If celebrations are important to the two of you, mark them in your notebooks and be sure to find a place for them in your personal creed and couple’s creed. I hope you find a place for festivity in your creed. ~smile~
Do You Need Boundaries Around Your Celebrations?
Before closing out this post, I feel compelled to ask: Have you had the all-important discussion, “Where will we spend Thanksgiving and Christmas?” In some cases, holiday plans work out smoothly, especially when parents live in different areas. For example, “This year we will do Thanksgiving in PA and Christmas in SC. Next year we will flip, and the third year, they will come to us!” But, in other cases, holidays are when the manipulation monster rears its ugly head.
- What do you mean you can’t come for Christmas?

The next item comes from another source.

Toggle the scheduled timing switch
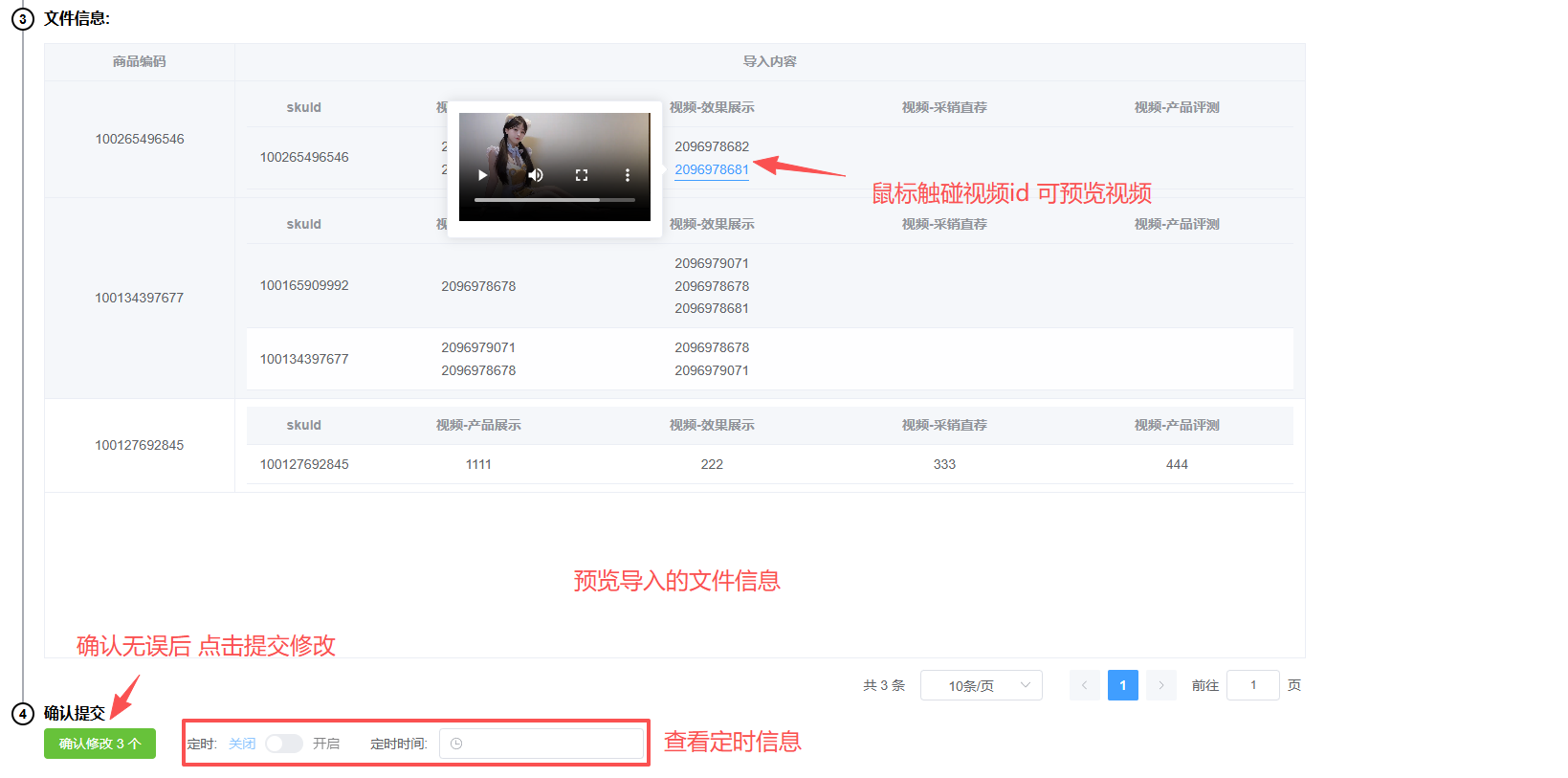The height and width of the screenshot is (778, 1568). (284, 744)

You have never spent a Christmas away from us. His parents have five children! Why should they get you, too, when you are the only child we have?

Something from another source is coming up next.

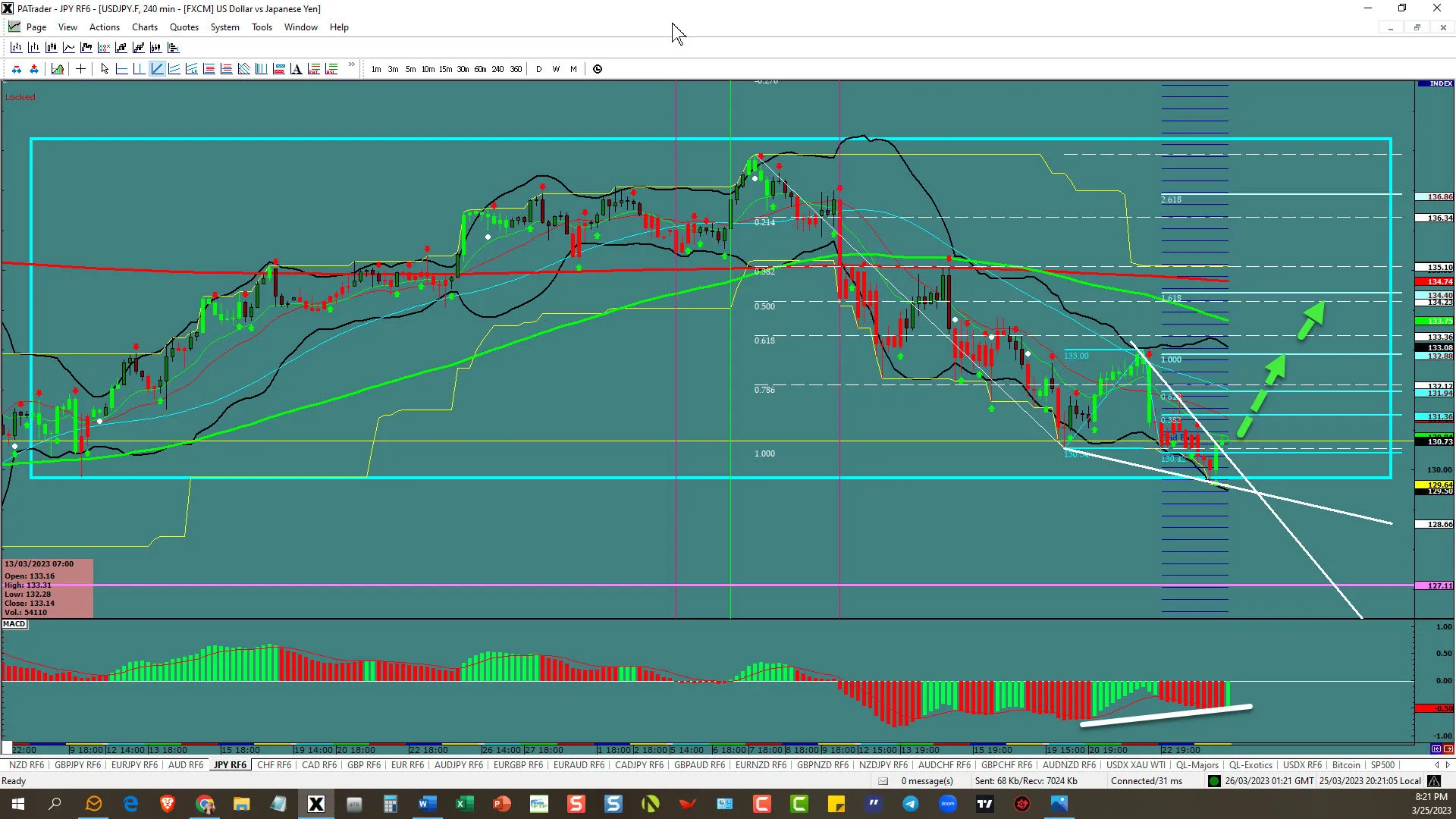Viewport: 1456px width, 819px height.
Task: Open Telegram from the taskbar
Action: tap(910, 804)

- Oh, it’s a shame you cannot come for Thanksgiving. We planned the whole menu around you and your allergies, but maybe they will take some of this stuff back. Or, we’ll mail it to you. Heaven knows we don’t need it.
- We are coming to your house for your birthday!!! I’ll bring all the food!!!
Overreaching family can put a young couple into a tight spot. They do not want to disappoint their families or each other. So, if you are planning to get married soon, it is time to talk about your typical celebrations, what is most and least important to you, and how you can compromise to make holidays less stressful. With marriage comes change, and one of those changes is how you celebrate holidays. Before bringing your family into the discussion, hash it out in private. Make a plan. Be a united front. This is not to say your plans cannot change if agreed upon; but, if you do not have a strategy going in, it will be easier for your families to pit you against each other.
Happy Anniversary, Eric!
My sweet man, I wish you a super Happy Fourteenth Anniversary! These years have been an adventure. Let’s see what else God has in store for us.
Grow old along with me!
The best is yet to be,
The last of life, for which the first was made:
Our times are in His hand
Who saith “A whole I planned,
Youth shows but half; trust God: see all, nor be afraid!” – Robert Browning
We were together. I forget the rest. – Walt Whitman
What do you each believe about the importance of celebrations?